_Problem statement_
Leaving out all pictures, transcribe exactly the lines between the line with "At what coordinates" and the last line of the records below, both included.

Stored records
* * * * * * * * *

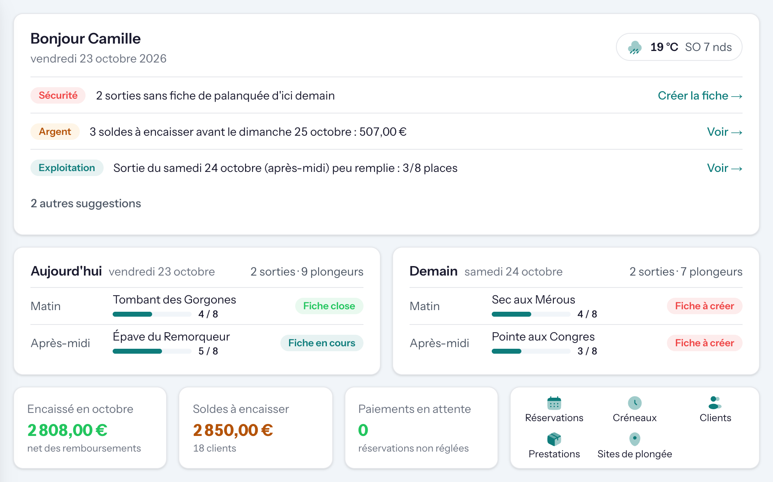Open the Encaissé en octobre card
Screen dimensions: 773x482
tap(90, 428)
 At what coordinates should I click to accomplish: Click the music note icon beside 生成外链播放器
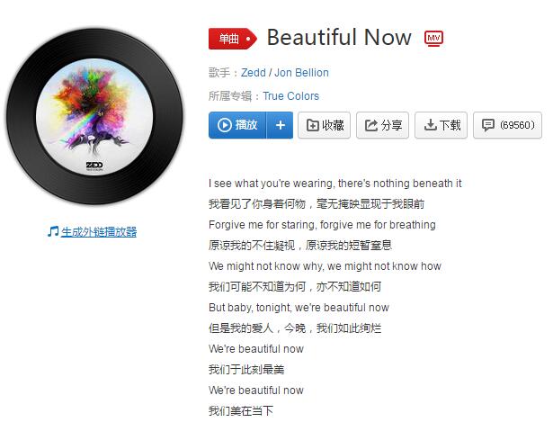53,232
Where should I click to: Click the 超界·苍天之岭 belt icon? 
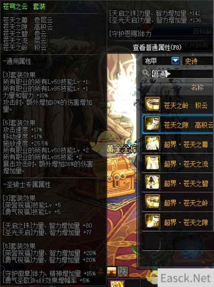tap(152, 202)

* * * * * * * * *

_Result for this exercise_
 At what coordinates should I click to accomplish: Click the music note icon beside 生成外链播放器
53,232
Where should I click to: Click the 超界·苍天之岭 belt icon? 
tap(152, 202)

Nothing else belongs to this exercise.